The Pacific Commons Attempts to Save Declining Tuna

The over-fishing of the oceans is an increasingly worrisome story. The good news is that a number of Pacific Island Nations – "PINs" – are calling for the creation of the Pacific Commons Marine Reserves.  The idea is to protect the biodiversity of the ocean waters, smaller-scale domestic fishing fleets, and the region's food security.

The Pacific Commons would be the first no-take marine reserves ever established in international waters. Pacific Island countries that support the reserves include Papua New Guinea, Solomon Islands, and Cook Islands. Greenpeace, which is supporting the effort, has called for 40 percent of the world's oceans to be declared marine reserves.

The basic problem is that the oceans have become a free-for-all zone that are easily exploited by globe-trotting industrial fishing fleets. An estimated 80% of the Pacific tuna catch is made by foreign fishing fleets that sell to Japan, Korea, China, Taiwan, the U.S. and the U.K.  Pacific Island Nations reap only about 6% of the value of fish caught in their waters.

This propels a nasty downward spiral:  The oceans become depleted of fish, biodiversity declines, regional fishers lose their livelihoods, and eventually, the ocean fisheries will collapse.

The fishers of the Pacific Ocean want to avoid this fate so they are taking pro-active steps to protect their fishing grounds from outsiders who have little interest in the long-term sustainability of the catch. The idea is to create marine reserves that function somewhat like national parks. They would be a safe haven for marine life and cannot be exploited by any fishing or extractive industries. A report by Greenpeace, “Rescuing the Pacific and Its Tuna,” (pdf) describes this campaign to restore tuna stocks in the region and stop "Illegal Unregulated, Unreported” fishing, otherwise known as IUU fishing. (More on the fishing problems in the Pacific can be found here.)

The Pacific Commons can't address the nearly 25% of Pacific tuna that are caught in international waters. These areas are too far offshore, and too difficult to monitor for violations of fishing rules. But by creating marine commons in several key areas, the hope is that Pacific Island Nations can shop fishing fleets from depleting fish in national country waters and then claiming that the catch came from international waters. Within the boundaries of the commons, the PINs can more easiy monitor and enforce the catch.

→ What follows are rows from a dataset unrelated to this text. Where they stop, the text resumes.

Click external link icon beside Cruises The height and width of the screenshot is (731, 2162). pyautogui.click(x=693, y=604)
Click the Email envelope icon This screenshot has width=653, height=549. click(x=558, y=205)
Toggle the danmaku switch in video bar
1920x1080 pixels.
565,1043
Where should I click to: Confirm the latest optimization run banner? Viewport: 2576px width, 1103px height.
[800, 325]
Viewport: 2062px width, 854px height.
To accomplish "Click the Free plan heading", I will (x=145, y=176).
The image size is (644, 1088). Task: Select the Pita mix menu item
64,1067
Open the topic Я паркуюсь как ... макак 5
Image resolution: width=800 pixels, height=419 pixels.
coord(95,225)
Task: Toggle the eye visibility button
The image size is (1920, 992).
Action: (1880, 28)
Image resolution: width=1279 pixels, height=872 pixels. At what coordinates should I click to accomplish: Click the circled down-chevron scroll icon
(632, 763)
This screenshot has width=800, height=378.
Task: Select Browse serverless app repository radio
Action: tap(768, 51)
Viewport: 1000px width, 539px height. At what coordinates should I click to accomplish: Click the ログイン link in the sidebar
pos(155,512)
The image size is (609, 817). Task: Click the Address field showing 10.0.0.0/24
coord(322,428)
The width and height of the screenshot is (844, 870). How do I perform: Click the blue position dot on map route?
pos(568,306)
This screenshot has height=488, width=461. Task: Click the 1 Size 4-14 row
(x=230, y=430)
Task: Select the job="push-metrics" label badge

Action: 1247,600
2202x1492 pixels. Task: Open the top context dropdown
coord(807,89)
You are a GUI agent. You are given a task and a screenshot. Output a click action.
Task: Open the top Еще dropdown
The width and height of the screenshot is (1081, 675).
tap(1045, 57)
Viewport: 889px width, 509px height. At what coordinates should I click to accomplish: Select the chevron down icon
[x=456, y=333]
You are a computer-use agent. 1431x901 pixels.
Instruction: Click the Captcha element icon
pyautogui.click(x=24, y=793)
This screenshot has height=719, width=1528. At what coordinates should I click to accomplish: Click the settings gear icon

Progress is being made. Under the Parties to the Nauru Agreement – ratified by the states of Micronesia, the Marshall Islands, Papua New Guinea, Solomon Islands and other islands – over 4.4 million square kilometers of the Pacific Ocean are closed to purse seine fishing. This makes it one of the largest ocean protection measures yet taken.

The Pacific Island commoners have also been successful in persuading a number of UK major supermarket chains (Tesco, ASDA and Sainsbury's) and two major UK tinned tuna brands (Princes and John West) to stop buying fish that has been caught using “fish aggregation devices” or fish caught within the Pacific Commons reserves. The sustainable alternative is domestically based “artisanal” and commercial pole-and-line caught tuna.

East Asian countries are not happy about these developments. But then, the privateers responsible for enclosing the commons rarely are happy about being stopped.  It's great to hear that some positive, commons-based solutions are making some headway in stopping over-fishing.